LA FICTION AU POUVOIR
Publié le 5 mars 2017
Le spectacle électoral vient-il de commencer sur les chapeaux de roues qu’il éclabousse déjà la classe politique. Les anarchistes le répètent depuis fort longtemps, le pouvoir corrompt. Dans les années 1970, le Canard Enchaîné avait, déjà, réactualisé cet aphorisme au cours de l’affaire Aranda en écrivant que « le Pouvoir est toujours de boue ». Quelques décennies de scandales plus tard, essayons d’aller au delà du simple calembour pour tenter de comprendre les soubassements idéologiques d’un scandale permanent. Qu’est-ce qui fait que tant de boue tienne toujours debout ?
Nous avons bien entendu que si le pouvoir est toujours debout, c’est parce que nous restons à genoux. Mais c’est que l’affaire du travail fictif de Pénélope nous renvoie à autre chose. Ce pouvoir de boue ne serait-il debout que parce que la majorité le considère comme tel ?
En effet, toute institution est imaginaire et, à ce titre, il est logique qu’elle produise un travail fictif. Pour être précis, si nous parlons de travail à son sujet, nous commettons un abus de langage. L’idéologie dominante a clairement récupéré, à son profit, tout le capital symbolique du mot. En effet, une institution ne travaille pas, elle fonctionne … quand fonctionne la croyance à sa fiction. Dans ce schéma, ce sont les croyants qui paient. En effet, l’institution, que ce soit l’Église ou l’État, a introduit l’idée qu’elle effectue une action éminemment utile et nécessaire, comme "travailler" pour que nos âmes aillent au paradis ou pour relancer l’économie ; ce qui par conséquent compterait plus que le travail réel. Comme souvent en matière d’exploitation des hommes, les choses se font petit a petit, mais toujours dans le même sens. Ainsi, au départ, les indemnités parlementaires étaient-elles bien plus modestes car justifiées par l’intention de permettre aux ouvriers d’exercer les fonctions électives.

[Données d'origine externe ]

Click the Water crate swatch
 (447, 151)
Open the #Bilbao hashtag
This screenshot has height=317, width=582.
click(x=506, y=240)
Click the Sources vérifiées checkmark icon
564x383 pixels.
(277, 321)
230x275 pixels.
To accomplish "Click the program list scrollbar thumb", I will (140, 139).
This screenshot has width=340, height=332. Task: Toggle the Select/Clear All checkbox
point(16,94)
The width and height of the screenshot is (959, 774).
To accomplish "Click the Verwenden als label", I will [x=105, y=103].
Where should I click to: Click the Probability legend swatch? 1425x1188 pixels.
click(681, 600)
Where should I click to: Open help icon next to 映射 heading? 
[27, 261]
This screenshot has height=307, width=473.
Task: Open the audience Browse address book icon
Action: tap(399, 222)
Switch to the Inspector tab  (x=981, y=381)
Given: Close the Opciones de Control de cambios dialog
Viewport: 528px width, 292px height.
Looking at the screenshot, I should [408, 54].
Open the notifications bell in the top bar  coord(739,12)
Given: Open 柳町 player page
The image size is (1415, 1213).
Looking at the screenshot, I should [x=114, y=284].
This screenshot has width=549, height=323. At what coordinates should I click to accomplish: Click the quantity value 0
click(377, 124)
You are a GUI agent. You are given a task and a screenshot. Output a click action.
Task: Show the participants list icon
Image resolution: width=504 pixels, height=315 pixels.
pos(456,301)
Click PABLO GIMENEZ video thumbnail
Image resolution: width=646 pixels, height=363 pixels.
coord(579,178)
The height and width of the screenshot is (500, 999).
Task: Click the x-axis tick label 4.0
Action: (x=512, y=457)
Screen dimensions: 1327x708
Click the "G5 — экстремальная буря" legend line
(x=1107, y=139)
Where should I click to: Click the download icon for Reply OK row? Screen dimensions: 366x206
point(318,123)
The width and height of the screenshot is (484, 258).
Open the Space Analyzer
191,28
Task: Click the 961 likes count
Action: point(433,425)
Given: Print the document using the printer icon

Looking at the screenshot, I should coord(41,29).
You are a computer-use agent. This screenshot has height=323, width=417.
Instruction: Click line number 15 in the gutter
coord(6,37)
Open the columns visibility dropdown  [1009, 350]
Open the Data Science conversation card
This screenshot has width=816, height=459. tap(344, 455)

Aujourd’hui, combien d’ouvriers à l’assemblée ou au sénat ? Concrètement, ces indemnités et leurs attributs successifs sont devenus des sources d’enrichissement pour une caste sociale. Voilà pourquoi le travail des politiciens, si fictif soit-il, paie bien plus que le travail productif des travailleurs, aussi réel soit-il !
Comme par hasard, dans des discours pleins de promesses, il a beaucoup été question de travail, ou plutôt de non-travail, de la part de gens qui font de leur non-travail une source d’enrichissement ; ce qui n’est pas étonnant. A les écouter, il semblerait que le travail tende à disparaître. Certes, les délocalisations dont ils sont directement responsables, d’un côté, et l’augmentation de la productivité à laquelle ils sont totalement étrangers, de l’autre, ont fait œuvre de mutations. Mais, il n’en reste pas moins que des millions de tâches pénibles ont toujours besoin de main-d’œuvre et, dans certains domaines comme celui de la santé ou de l’accompagnement des anciens, ces besoins sont en réelle augmentation. Bien entendu, les personnes employées a ces travaux réels ont été invisibilisées par le pouvoir. Mais ce n’est pas parce que les politiciens nous méprisent que nous n’existons pas.
Alors est réapparue, chez certains des candidats à la roue de la fortune, cette vieille rengaine du revenu universel, couplée a celle du robotisme. Résumons cette pensée si peu complexe qu’elle en paraît, elle aussi, fictive ou, plutôt, science-fictive. Les robots (Et qui les fabriquera ? Et qui les entretiendra ?) travaillerons à notre place et nous recevrons alors un revenu universel.
En fait, ce sera un revenu de survie minable et financé par cette automatisation généralisée. Mais les Pénélopes, et il faut en parler au pluriel car il serait injuste de laisser au singulier celle par qui la toile s’est déchirée, nous disent tout autre chose. Elles disent clairement à tout le monde (et même aux croyants) que, pour le politicien, blablater et tenir salon légitimerait un "travail" ; et, ce travail, certes intangible selon l’expression hardie de l’avocat du couple Féllon, mériterait d’être grassement rétribué. Dans un tel contexte idéologique où ceux qui proposent de mettre un terme à toute perspective d’emploi, pour une grande partie de la population en lui distribuant quelques miettes, sont aussi ceux qui profitent de tels privilèges. En définitive, le concept de revenu universel nous renvoie non pas à l’avenir mais au passé. Un passé qui a transformé, en pierre, la boue du pouvoir. A l’époque, il y avait les aristocrates, les esclaves et la plèbe. Aujourd’hui, il y a les Pénélopes, les robots et … le reste.